Medidas impopulares casi siempre toman los gobiernos. Pero sólo en ciertas ocasiones generan ira, muchas veces contenida, o estallidos sociales. Ocurre así cuando son percibidas como un trato injusto o desigual, un embudo. Suntuosidad en contraste con privaciones. Es lo que viene de ocurrir en Brasil. Un modelo que colocó algunos puntos de sutura a las desigualdades, pero se quedó allí y olvidó que tenía que continuar avanzando. La fórmula liberalismo económico + programas sociales no funciona, en la vida real.
Quienes protestan en Brasil no piden liberación de precios, sino más subsidios sociales. El programa de “La bolsa familiar” y la expansión del consumo son vistos como insuficientes. Y, paradójicamente, en el país de los presupuestos municipales participativos, las instituciones democráticas tradicionales no han sido capaces de garantizar la participación ciudadana en la toma de decisiones en el ámbito nacional o de las grandes ciudades. Prevalece la despolitización. Las decisiones están secuestradas por los partidos y la tecnocracia. Dilma Roussef luce más como una gerente que como un líder político.
Las demandas de la calle son de carácter socializante, a favor del Estado de bienestar, desde una perspectiva implícita opuesta al liberalismo económico. Se pide más intervención del Estado en la fijación de precios, comenzando por el transporte. Una mayor redistribución de la riqueza por la vía de la administración pública, en particular en las áreas de salud y educación. Nadie pide privatizaciones ni ponerle fin a las regulaciones del Estado, al contrario. Sin embargo, las demandas sociales pueden ser canalizadas de dos maneras: por un lado al Partido de los Trabajadores le pueden servir para para profundizar los rasgos populares del Gobierno brasileño; por otra parte, la derecha puede servirse para tomar el poder e imponer un modelo neoliberal abierto.
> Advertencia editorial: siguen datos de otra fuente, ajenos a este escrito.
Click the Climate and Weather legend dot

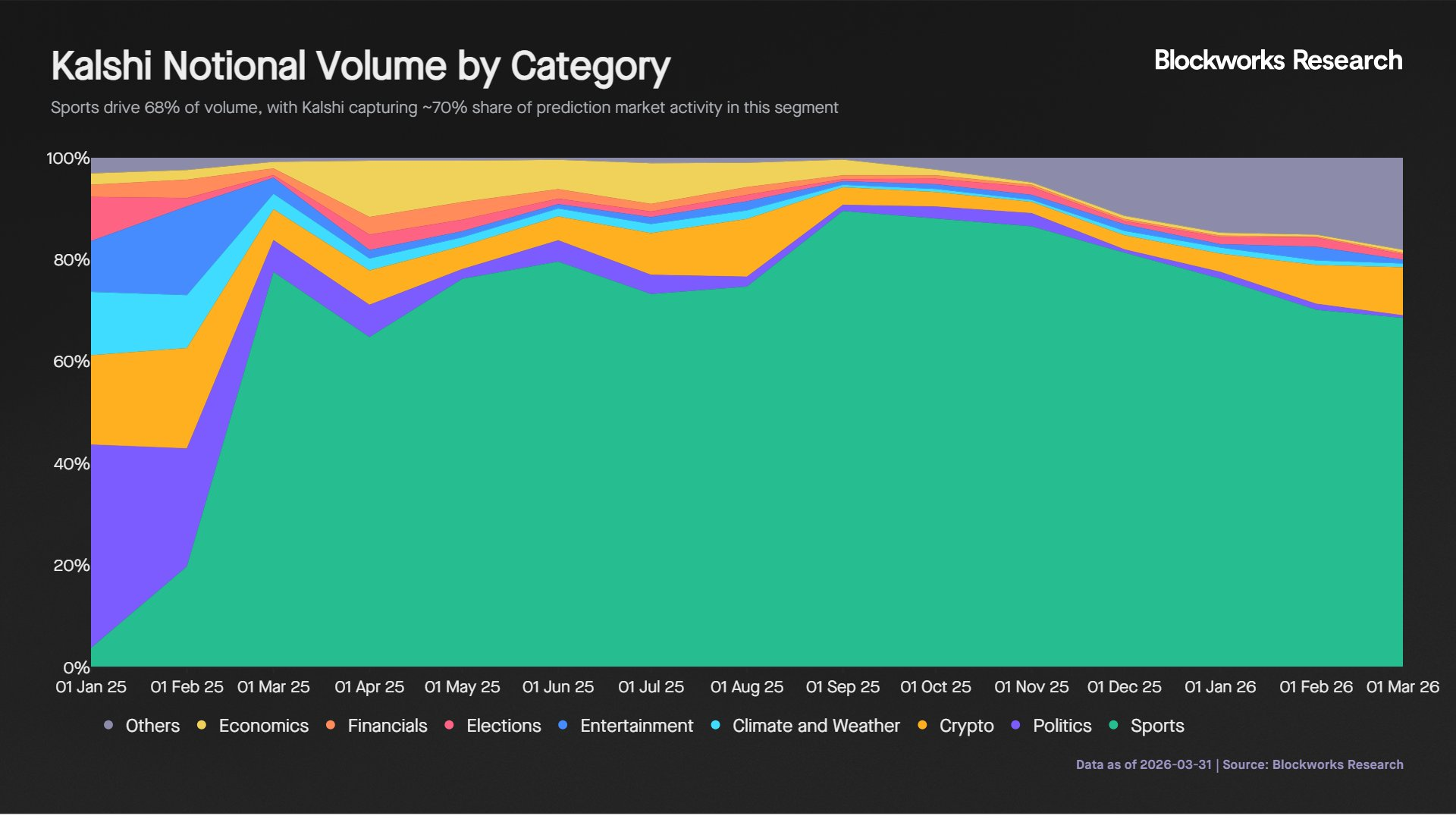[715, 726]
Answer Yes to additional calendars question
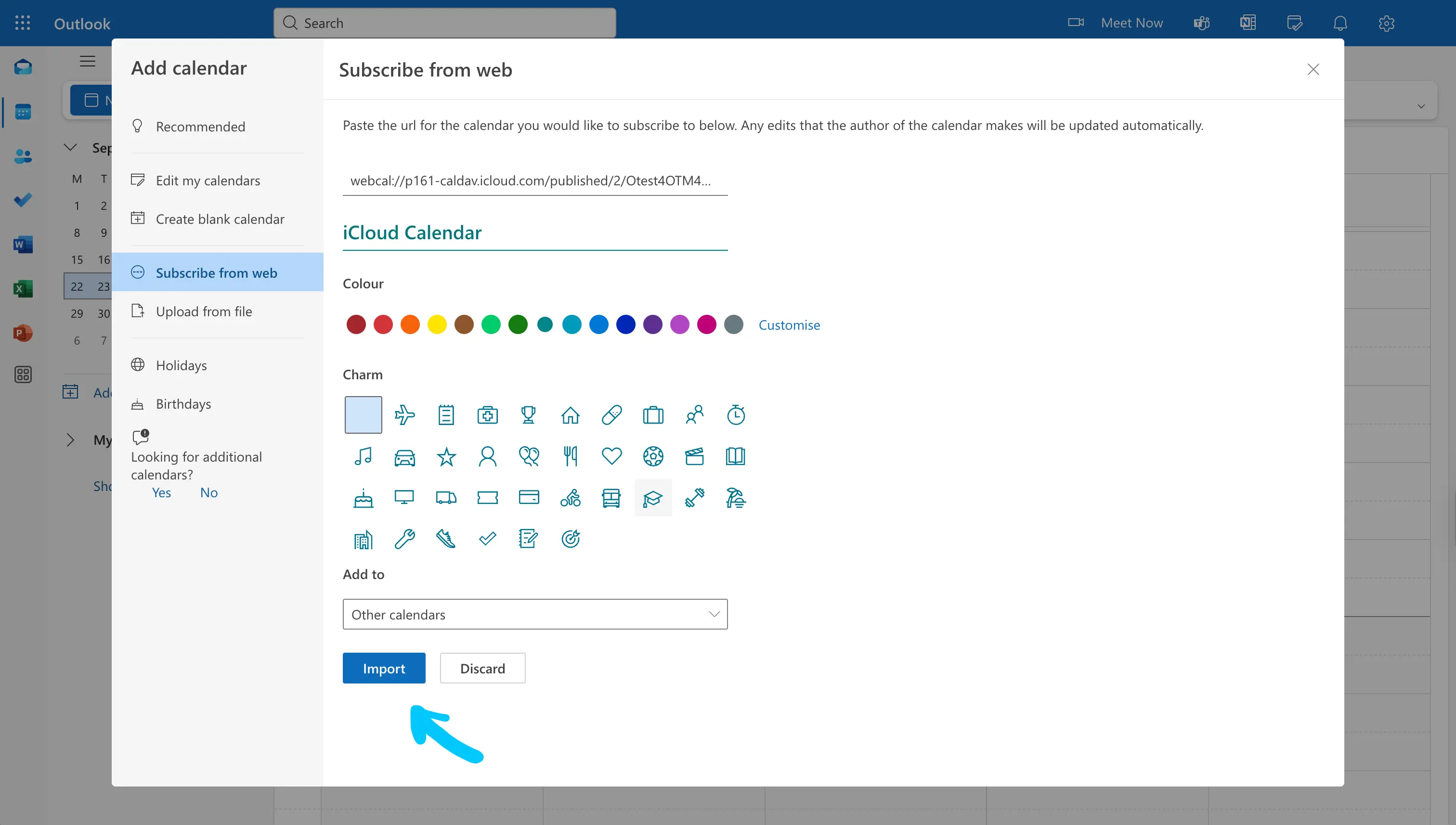Screen dimensions: 1456x825 161,492
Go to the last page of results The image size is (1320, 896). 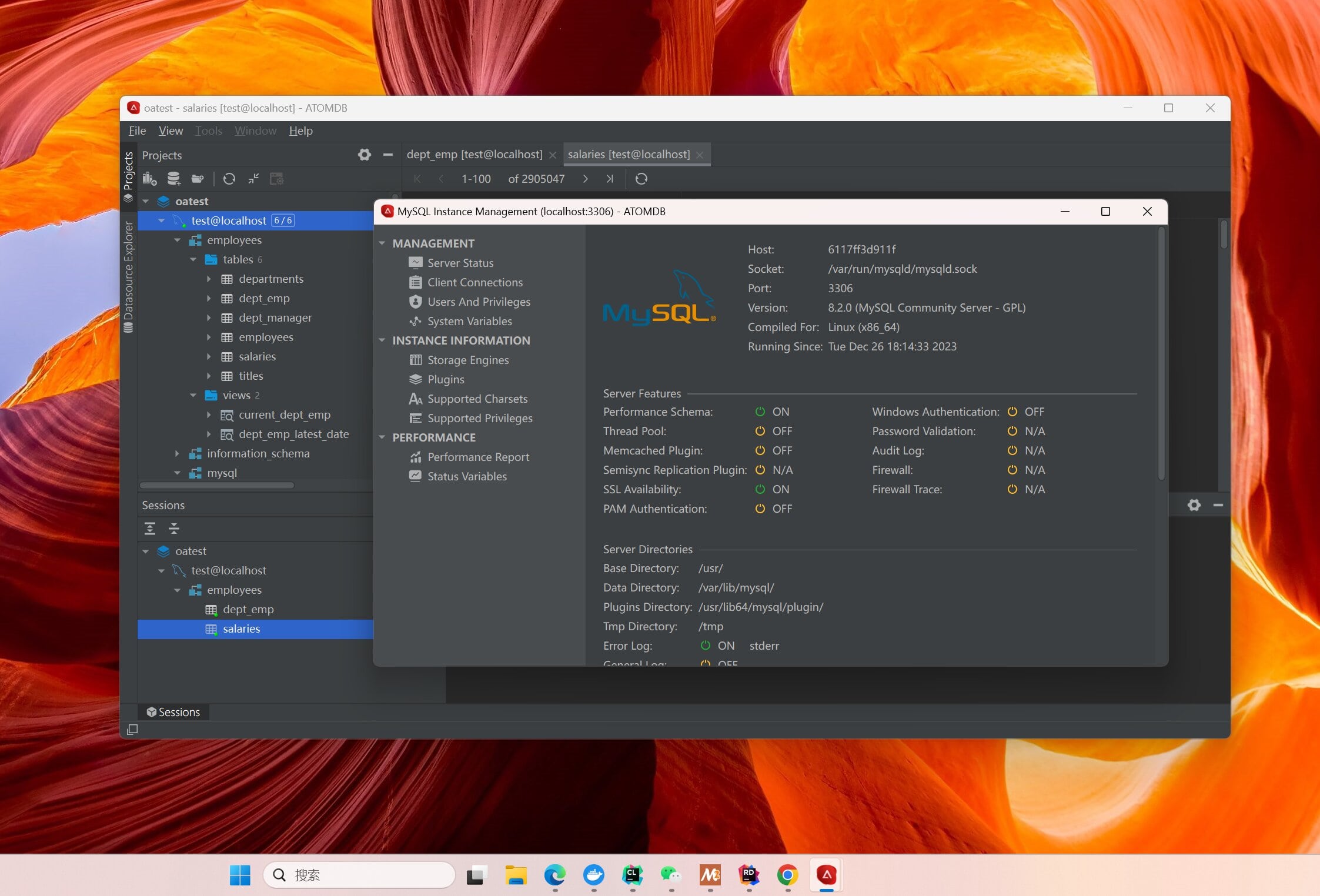click(x=610, y=179)
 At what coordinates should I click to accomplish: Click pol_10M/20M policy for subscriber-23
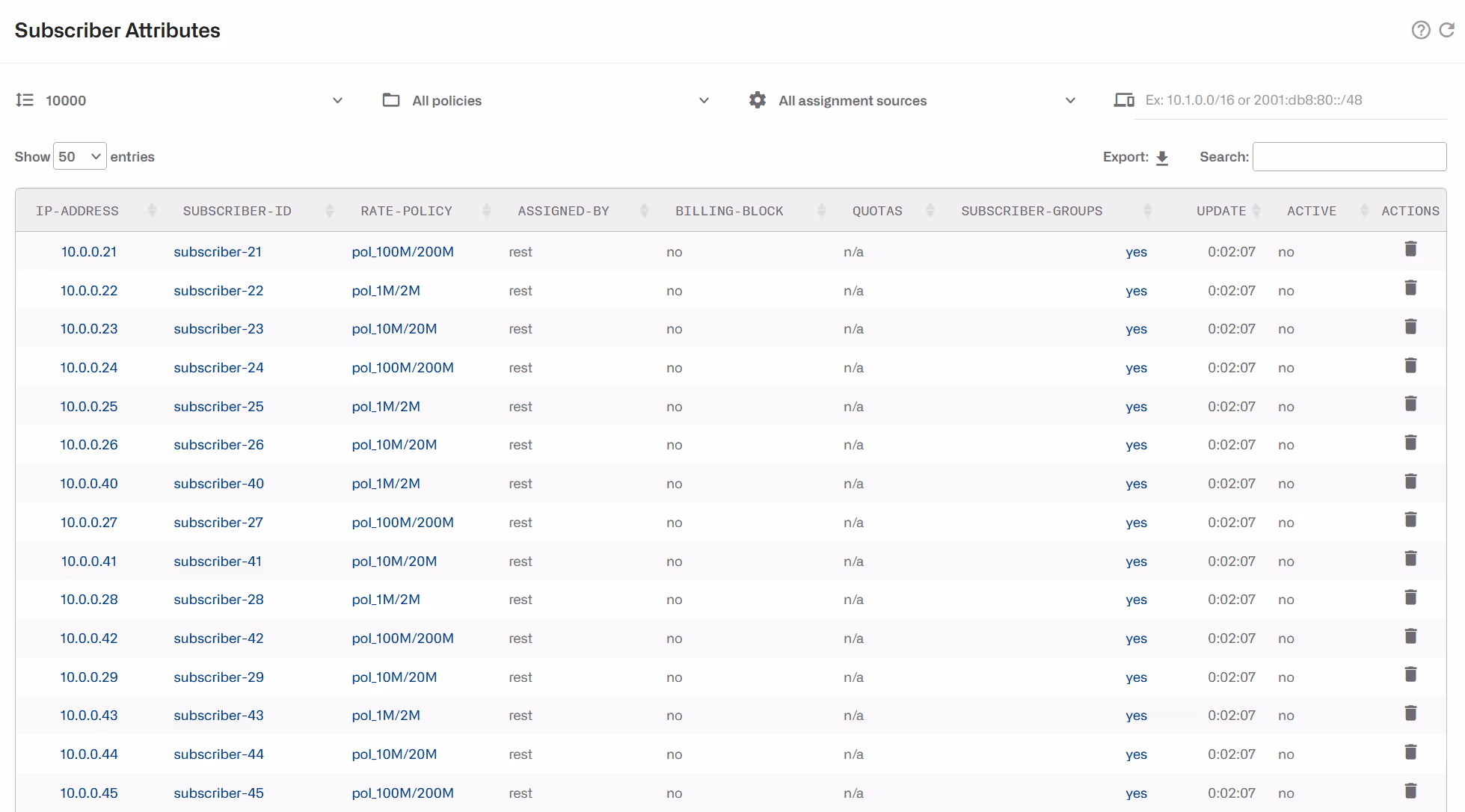coord(394,329)
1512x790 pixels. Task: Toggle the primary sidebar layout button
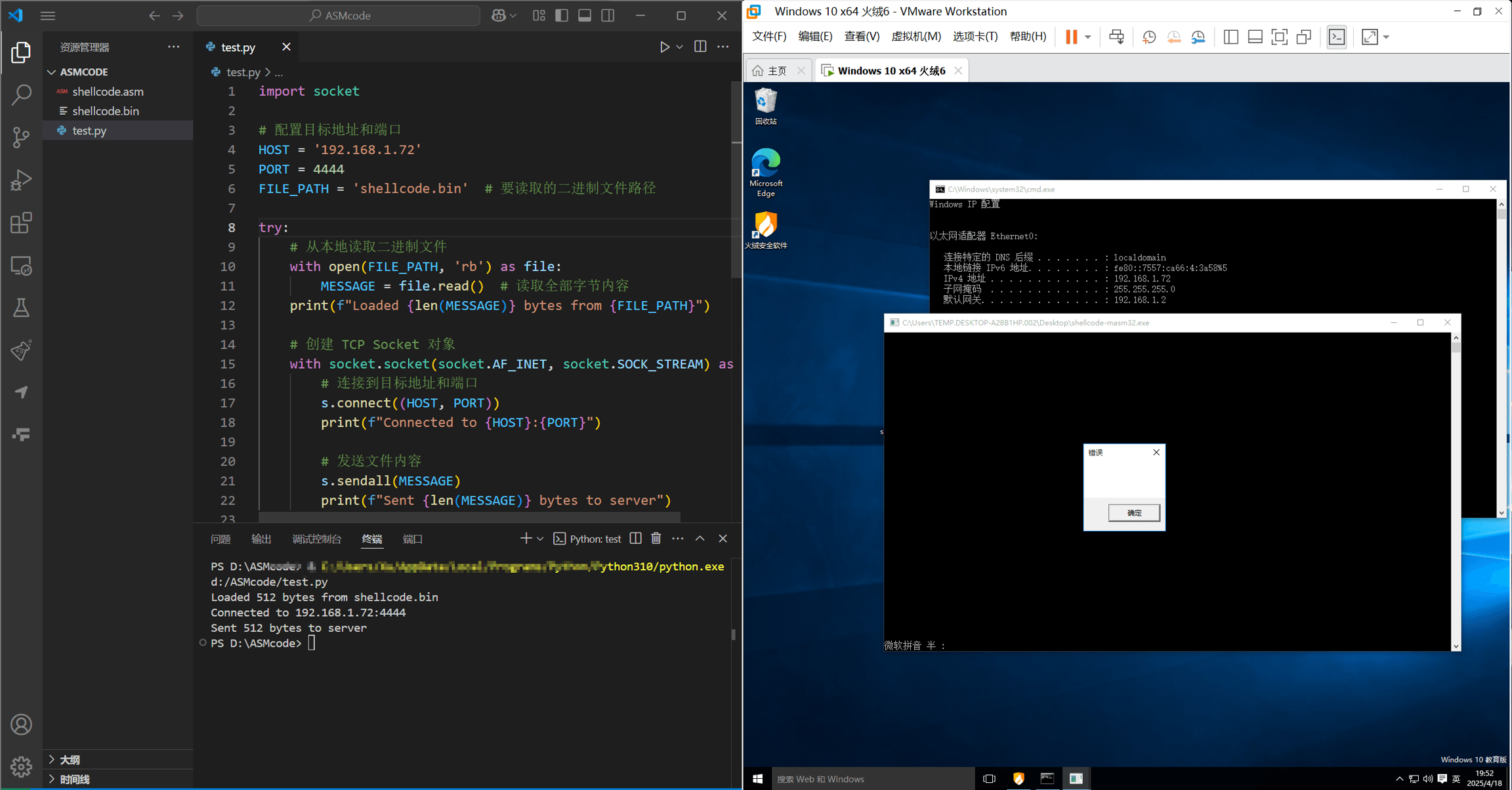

En lo político, el reclamo se dirige a la clase dirigente y a las limitaciones de la democracia representativa, Ni la existencia de un Congreso y del sufragio universal son suficientes para que la gente pueda ejercer control sobre las decisiones relacionadas con el gasto público y otros asuntos. El concepto de democracia participativa ha sido utilizado en Brasil sólo en espacios locales, pero no ha encontrado nuevas modalidades de aplicación concreta, de nivel nacional.
El modelo venezolano ha sido más audaz, ha ido más allá en lo económico y lo político, y por eso quizás pueda aguantar, por ejemplo, un aumento de la gasolina. Hay más debate político y, en alguna medida, mayores grados de organización popular. Pero son tan grandes las perversiones, las deficiencias y errores cometidos, que hay quienes han llegado a pensar que se debe parar la bicicleta: sólo administrar y corregir, sin nuevos impulsos. En realidad los nudos de ineficiencia son tan grandes, que no les falta algo de razón.
Para evitar le ocurra lo de Brasil, tendría que pensar Nicolás Maduro en cómo pedalear la bicicleta de los cambios al mismo tiempo que corrige las perversiones. Debe superar las desviaciones y la ineficiencia, pero no puede dejar de cumplir el compromiso programático adquirido. Para apuntar en ambas direcciones, sería útil, por ejemplo, que se organice una discusión abierta del presupuesto y sobre el destino de los fondos que se han creado. Que la gente decida en qué se gastan los recursos, para de esta manera lograr un consenso social y estimular el poder popular. Lo indica el espejo de la revuelta brasileña.